Let’s check some out…

“You can’t be serious? How could you do that?” Roger’s face flushed deep crimson as his hands gripped the edge of the table with enough force to turn his knuckles white.


“Wow.” Madison couldn’t keep the brilliant smile from her face, and danced about with a giddiness to her step. “Would you look at that?” 

Each sentence actually has two emotional cues (I did that on purpose to help get my point across, but usually just one cue works fine). Roger’s face turns red and he grips the table tightly. Madison gets a brilliant smile on her face and she dances around with giddiness. These cues tell the reader how the characters feel, but never actually uses the word angry or surprised (more on that in a minute).

The difference from the two sets of sentences is significant. A reader can really understand and even feel what’s going on better with the second set of sentences because they are more descriptive about what the character is actually feeling. It puts the reader in the character’s shoes because who hasn’t gotten so angry their faces turned color or who hasn’t gotten so happy they didn’t dance around with giddiness?

I’ve talked about this book before and I will mention it again (yes, it’s that freaking good). The Emotion Thesaurus by Angela Ackerman and Becca Puglisi lists seventy-five emotions and emotional cues for those emotions. It’s a book I keep with me as I write, because I find it such a useful resource and sometimes I can’t get my brain to cooperate and tell me how a person might act in a given situation.

Some other ways to find emotional cues is to pay attention while reading from a book by a favorite author. There’s no better way to learn than to learn from those who have already already done it!

Another good way is to people watch. Yep, I’m talking about being one of those kind of people. The kind that sits on the mall bench and stares as everyone passes, or the one in the restaurant that pretends to read the menu but is really seeing what everyone else is doing.

Okay, so what about when I was talking using emotional words like angry or surprised? What’s wrong with using emotional words to create emotional writing? Well, because when saying a person is angry or surprised or whatever that’s actually telling the reader how the character feels.

Shhh. I have a confession to make. I never did like being told what to do, and it got me in trouble quite a bit as a kid.

Does that sound familiar? Soooooo………….

Let’s not tell what the emotion is. Let’s keep it a secret and see if the reader can figure things out for themselves. Let’s show them and see how smart they really are.

Try this… write a scene where a character has a strong emotion.

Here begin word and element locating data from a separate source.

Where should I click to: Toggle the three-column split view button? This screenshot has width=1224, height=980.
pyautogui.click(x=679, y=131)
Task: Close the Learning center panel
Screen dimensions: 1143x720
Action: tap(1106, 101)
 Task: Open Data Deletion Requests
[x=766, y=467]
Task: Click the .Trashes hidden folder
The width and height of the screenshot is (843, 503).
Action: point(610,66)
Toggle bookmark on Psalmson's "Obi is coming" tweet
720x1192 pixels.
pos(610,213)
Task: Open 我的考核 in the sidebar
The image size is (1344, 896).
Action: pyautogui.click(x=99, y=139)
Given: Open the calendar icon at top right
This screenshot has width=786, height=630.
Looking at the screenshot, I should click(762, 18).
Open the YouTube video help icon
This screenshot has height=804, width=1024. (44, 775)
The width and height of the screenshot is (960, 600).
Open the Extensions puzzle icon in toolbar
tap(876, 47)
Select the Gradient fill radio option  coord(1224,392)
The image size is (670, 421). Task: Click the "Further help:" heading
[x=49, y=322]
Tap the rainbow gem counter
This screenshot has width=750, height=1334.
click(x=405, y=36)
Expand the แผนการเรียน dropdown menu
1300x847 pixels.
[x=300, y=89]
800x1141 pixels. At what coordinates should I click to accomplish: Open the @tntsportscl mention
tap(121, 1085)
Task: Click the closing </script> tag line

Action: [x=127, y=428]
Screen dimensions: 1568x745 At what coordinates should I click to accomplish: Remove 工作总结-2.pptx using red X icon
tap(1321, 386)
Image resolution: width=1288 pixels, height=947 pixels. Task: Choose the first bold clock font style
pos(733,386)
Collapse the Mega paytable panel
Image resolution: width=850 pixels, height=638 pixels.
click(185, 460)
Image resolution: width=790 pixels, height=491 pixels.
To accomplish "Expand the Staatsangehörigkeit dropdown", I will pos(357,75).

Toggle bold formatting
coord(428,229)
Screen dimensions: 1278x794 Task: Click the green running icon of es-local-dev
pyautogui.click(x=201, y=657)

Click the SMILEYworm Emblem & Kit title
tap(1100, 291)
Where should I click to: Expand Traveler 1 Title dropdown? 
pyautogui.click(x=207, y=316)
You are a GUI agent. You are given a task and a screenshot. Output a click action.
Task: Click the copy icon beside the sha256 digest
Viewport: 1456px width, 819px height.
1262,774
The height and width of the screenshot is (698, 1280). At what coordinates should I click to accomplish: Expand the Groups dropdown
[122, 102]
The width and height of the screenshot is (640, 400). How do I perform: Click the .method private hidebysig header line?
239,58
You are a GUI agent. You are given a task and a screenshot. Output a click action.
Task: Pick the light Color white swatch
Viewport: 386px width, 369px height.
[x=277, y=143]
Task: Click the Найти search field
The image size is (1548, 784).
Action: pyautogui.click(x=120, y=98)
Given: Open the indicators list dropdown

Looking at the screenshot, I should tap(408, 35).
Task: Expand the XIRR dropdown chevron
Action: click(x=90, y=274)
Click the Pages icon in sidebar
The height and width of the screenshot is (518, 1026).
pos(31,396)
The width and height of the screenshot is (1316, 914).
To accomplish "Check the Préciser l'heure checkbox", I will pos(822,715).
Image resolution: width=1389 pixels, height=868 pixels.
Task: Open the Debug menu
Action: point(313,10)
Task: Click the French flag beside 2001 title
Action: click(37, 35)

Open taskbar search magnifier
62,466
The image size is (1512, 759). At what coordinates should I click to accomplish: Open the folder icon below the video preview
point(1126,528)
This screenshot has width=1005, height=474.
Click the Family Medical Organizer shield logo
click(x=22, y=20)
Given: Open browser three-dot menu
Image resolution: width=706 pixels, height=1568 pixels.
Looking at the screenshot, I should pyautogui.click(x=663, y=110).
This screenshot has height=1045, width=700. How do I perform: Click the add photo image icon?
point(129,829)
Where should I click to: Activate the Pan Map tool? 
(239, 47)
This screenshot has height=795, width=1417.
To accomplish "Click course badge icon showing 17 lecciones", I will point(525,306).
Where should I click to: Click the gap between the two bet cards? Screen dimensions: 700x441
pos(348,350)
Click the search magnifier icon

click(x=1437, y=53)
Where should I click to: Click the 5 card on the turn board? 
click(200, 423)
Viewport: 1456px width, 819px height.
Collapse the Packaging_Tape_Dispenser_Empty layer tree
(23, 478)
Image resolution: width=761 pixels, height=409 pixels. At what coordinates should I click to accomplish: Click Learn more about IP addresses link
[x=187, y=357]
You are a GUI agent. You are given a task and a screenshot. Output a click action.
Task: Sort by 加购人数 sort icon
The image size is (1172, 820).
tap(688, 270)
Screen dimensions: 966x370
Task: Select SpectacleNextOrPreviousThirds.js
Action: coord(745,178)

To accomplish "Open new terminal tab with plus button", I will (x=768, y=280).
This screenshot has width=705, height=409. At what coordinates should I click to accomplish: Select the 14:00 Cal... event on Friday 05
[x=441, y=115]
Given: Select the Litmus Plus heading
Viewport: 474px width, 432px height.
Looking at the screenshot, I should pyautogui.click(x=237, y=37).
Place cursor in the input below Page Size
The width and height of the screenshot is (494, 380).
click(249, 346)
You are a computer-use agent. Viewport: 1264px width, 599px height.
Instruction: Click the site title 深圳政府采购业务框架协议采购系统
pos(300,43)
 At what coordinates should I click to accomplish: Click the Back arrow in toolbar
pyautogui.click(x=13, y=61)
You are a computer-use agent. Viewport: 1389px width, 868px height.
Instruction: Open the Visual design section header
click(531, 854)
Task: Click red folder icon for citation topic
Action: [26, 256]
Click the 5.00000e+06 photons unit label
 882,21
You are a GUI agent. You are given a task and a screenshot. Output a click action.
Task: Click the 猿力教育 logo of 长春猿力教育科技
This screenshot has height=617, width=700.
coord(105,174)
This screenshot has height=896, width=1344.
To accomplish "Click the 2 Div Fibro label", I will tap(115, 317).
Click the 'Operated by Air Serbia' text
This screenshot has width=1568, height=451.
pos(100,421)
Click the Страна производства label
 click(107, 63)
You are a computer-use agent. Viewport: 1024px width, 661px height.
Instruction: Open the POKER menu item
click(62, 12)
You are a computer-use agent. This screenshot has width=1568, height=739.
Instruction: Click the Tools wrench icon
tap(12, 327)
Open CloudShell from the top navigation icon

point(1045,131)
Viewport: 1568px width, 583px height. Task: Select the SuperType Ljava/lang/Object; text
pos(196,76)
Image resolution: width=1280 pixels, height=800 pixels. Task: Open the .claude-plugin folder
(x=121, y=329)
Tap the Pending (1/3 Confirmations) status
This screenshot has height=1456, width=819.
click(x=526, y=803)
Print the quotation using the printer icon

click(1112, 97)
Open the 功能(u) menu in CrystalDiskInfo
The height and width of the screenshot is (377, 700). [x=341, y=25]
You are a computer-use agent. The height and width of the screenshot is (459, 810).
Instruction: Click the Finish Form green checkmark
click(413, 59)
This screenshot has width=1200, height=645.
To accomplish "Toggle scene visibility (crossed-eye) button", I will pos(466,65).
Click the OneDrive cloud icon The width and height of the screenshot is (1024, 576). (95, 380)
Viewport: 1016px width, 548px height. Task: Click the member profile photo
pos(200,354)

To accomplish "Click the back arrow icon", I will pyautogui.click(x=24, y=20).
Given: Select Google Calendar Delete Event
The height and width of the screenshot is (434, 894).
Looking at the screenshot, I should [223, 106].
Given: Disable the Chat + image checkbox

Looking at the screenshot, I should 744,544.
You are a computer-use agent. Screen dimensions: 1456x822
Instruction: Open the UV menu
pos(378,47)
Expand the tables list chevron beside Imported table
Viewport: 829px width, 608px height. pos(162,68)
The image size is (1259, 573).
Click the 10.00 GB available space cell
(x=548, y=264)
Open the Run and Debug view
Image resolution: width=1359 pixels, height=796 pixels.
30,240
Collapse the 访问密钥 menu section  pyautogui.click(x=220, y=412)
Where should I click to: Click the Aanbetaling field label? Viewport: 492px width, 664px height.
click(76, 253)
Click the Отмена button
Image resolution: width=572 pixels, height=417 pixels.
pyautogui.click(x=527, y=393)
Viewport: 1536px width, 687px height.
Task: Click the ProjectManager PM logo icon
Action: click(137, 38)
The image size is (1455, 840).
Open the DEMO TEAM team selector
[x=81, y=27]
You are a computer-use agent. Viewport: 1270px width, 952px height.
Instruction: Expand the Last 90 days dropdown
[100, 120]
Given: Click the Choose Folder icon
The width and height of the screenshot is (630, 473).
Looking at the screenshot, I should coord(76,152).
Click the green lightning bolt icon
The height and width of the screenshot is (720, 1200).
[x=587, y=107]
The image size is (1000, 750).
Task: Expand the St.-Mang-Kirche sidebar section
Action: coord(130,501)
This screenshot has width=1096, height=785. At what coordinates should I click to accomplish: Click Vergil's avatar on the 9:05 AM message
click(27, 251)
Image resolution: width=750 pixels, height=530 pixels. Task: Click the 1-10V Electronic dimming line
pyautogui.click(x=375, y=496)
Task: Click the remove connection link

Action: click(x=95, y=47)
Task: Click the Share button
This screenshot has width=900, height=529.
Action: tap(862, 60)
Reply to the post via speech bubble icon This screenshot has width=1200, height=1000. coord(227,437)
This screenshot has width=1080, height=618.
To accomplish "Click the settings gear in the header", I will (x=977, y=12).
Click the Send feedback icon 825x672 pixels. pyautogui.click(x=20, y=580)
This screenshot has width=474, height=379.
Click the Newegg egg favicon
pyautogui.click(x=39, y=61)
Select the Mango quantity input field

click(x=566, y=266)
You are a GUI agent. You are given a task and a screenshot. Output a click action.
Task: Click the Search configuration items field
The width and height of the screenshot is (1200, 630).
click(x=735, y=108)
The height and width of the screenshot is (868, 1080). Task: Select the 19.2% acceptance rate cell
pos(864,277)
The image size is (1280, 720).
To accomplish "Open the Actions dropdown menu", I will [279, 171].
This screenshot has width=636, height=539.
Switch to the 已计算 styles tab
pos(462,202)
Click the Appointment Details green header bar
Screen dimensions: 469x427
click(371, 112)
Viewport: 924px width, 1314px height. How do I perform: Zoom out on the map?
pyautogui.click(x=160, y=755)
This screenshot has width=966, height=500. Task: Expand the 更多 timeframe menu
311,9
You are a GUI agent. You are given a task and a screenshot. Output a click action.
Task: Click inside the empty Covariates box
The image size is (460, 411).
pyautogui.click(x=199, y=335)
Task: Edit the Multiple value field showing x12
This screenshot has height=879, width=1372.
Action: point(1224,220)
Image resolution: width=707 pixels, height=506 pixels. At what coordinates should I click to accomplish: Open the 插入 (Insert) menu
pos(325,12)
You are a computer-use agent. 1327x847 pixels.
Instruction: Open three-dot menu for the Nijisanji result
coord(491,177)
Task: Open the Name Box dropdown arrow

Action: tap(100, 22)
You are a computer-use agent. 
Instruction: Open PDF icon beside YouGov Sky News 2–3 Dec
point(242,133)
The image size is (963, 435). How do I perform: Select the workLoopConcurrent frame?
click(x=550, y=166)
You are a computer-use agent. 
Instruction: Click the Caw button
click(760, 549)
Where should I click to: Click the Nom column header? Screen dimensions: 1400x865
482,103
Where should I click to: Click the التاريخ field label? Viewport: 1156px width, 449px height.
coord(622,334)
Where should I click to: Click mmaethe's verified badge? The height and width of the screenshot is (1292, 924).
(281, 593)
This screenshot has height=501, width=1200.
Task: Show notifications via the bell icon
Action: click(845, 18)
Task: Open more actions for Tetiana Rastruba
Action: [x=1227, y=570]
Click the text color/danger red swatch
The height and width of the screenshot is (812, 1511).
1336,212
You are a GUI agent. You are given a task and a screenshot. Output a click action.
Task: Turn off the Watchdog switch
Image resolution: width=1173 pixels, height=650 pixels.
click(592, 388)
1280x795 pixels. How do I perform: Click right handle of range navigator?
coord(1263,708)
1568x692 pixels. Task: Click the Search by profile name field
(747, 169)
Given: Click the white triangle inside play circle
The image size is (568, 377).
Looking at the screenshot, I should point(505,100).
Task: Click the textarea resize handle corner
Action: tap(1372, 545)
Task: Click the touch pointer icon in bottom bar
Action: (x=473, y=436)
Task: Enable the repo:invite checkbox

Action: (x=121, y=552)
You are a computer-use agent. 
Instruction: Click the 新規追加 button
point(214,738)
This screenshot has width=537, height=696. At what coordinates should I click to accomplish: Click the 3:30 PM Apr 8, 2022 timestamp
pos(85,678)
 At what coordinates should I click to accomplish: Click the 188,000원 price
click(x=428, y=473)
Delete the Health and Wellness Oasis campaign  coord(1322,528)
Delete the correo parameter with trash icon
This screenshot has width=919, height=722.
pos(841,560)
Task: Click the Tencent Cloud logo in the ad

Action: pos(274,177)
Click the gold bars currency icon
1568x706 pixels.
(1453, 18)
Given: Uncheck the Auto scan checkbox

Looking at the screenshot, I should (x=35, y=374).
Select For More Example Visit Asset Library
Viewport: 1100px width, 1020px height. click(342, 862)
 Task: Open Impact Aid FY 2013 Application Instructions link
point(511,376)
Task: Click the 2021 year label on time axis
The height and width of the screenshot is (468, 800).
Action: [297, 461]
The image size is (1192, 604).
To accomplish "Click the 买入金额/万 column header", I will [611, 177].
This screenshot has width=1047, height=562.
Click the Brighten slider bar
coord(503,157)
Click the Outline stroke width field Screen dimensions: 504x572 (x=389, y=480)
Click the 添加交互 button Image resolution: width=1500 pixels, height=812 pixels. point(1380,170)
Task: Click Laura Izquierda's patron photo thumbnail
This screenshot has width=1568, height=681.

Doesn’t matter which happy, sad, anger, confused, surprised, insulted, ect. Just pick one! And then write that scene without ever using the word of the emotion that’s trying to be conveyed.


Ray paced the floor. The afternoon wore on much too slowly. He stopped to check the clock on the wall for the hundredth time. Still an hour to go. He wasn’t sure how much more of this he could take. The pressure built up in his chest, making it difficult to breath. Would this day ever end? Would her flight ever land? It’d been far too long since she’d seen his little girl.

So what emotion did the above example convey? And did I ever use the actual word I wanted to convey in that paragraph? And even though I never used the word impatient, it clearly shows the reader how Ray feels by letting the reader feel it too.

Being an emotional writer is important, not because it’s a more in-depth way to write, but because the reader likes to feel. Yep, it’s true. Readers read to feel something, to experience another world or another life. So when writing isn’t emotionally descriptive it actually cheats the reader out of an enjoyable experience (even if the emotion itself isn’t enjoyable like hate, anger, despair, and sadness).

Let’s not cheat the reader. Let’s give them a mystery to figure out. Let’s give them some emotion to feel.